Page extract:
══════════════════════════════

Manchester United have won six of their last seven WSL games, while Manchester City are on a disastrous run of three successive losses. But this is a derby and we know form often goes out of the window.
The fortunes of the two Manchester teams in the Women’s Super League have taken some by surprise this season. Manchester City were thought to have had a very strong transfer window, bringing in signings like Bunny Shaw and Vicky Losada to strengthen their attack and midfield. More question marks hung over Manchester United after the departure of Casey Stoney, alongside a number of key players. The two sides face each other in the first Manchester derby of the season in what already looks like it could be a make-or-break game.
Manchester City’s poor form shows no sign of arresting itself with the side losing three consecutive games in the WSL for the first time ever. After losing 2-0 to West Ham at home last weekend, they are currently in ninth place with only three points from their opening day win against Everton.
The collapse has been spectacular – this is a team who were expected to challenge for the title but who now look well and truly out of that race. On the face of it, the losses to Tottenham and West Ham might seem like they had more to do with bad luck than what was occurring on the pitch. Yet the underlying numbers do not cover Man City in glory either.
Looking at expected goals for and against across the opening four games of the season, sides have split into three chunks, with Chelsea, Arsenal, Manchester United and Tottenham out in front. Manchester City, meanwhile, are firmly in the middle chunk alongside West Ham, Brighton and Everton. City might not deserve to be in ninth position, but they certainly are not anywhere near the top of the table either.
As shown by the interactive data table above (yes, you can click on it), City’s overall xG against stands at 4.7, with non-penalty xG faced at 1.4 – that 29% ratio is higher than any other team in the competition in 2021-22 and seven percentage points above the next most (Spurs – 22%). The only team to have conceded better chances to opponents from non-penalty shots are struggling Leicester City (1.7). With Manchester City missing three of their usual starting defence in Lucy Bronze, Steph Houghton and Ellie Roebuck, it seems that Gareth Taylor’s side have struggled to organise themselves appropriately.

══════════════════════════════

Dataset excerpt:
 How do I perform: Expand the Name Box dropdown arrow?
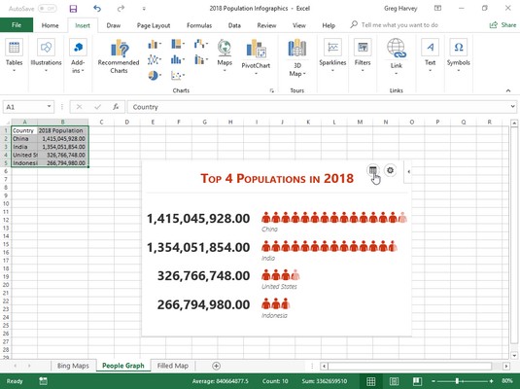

══════════════════════════════

Required actions:
#1 Translate into French this sentence from the Manchester derby preview above: "The collapse has been spectacular – this is a team who were expected to challenge for the title but who now look well and truly out of that race."
#2 Resume the Manchester derby preview above, picking up after its final sentence.

Task-by-task answers:
#1 L'effondrement a été spectaculaire – il s'agit d'une équipe dont on attendait qu'elle lutte pour le titre, mais qui semble désormais bel et bien hors de cette course.

#2
In fact, being without the experienced Houghton has affected Manchester City over the years and it’s not just a problem specific to 2021-22. Since she signed for the club in January 2014, Man City have recorded much better results with her in the side than without (71% win ratio vs. 53%) and have also conceded more goals per game without her playing.
It’s also been a poor season in attack, overall. Yes, they started the season with a 4-0 demolition of Everton at Goodison Park, but since then the season has been nothing short of disastrous.
Of the five seasons of xG data that we have for WSL, this is Manchester City’s worst for xG per game from non-penalty shots (1.35), shot quality (0.09xG per non-pen shot) and it’s the worst shots per game average (15.3) that City have had in a WSL season since 2014 (11.6).
Under Marc Skinner, United have looked to shed some of the direct style that was part of Casey Stoney’s game plans. Stoney’s United ranked fifth in terms of how quickly they moved the ball up the field, progressing it at 1.5 m/s. Skinner’s United, however, are now the second slowest team when it comes to ball progression, moving at 1.05 m/s.
However, there is some evidence that United’s players have not yet been able to make the most out of this style of play. Despite progressing the ball very slowly, United have only managed 28 open play passing sequences of 10+ passes. That is only the fifth most in the league, and far below that of the top four who all have 44 or above. Even though United move the ball slowly, they are not as competent at holding onto it for long periods of time.
So far, Manchester United have looked like one of the most attack-minded sides in the league. They fall only behind Chelsea in terms of the number of shots taken so far this season, with only Chelsea or Arsenal creating more big chances.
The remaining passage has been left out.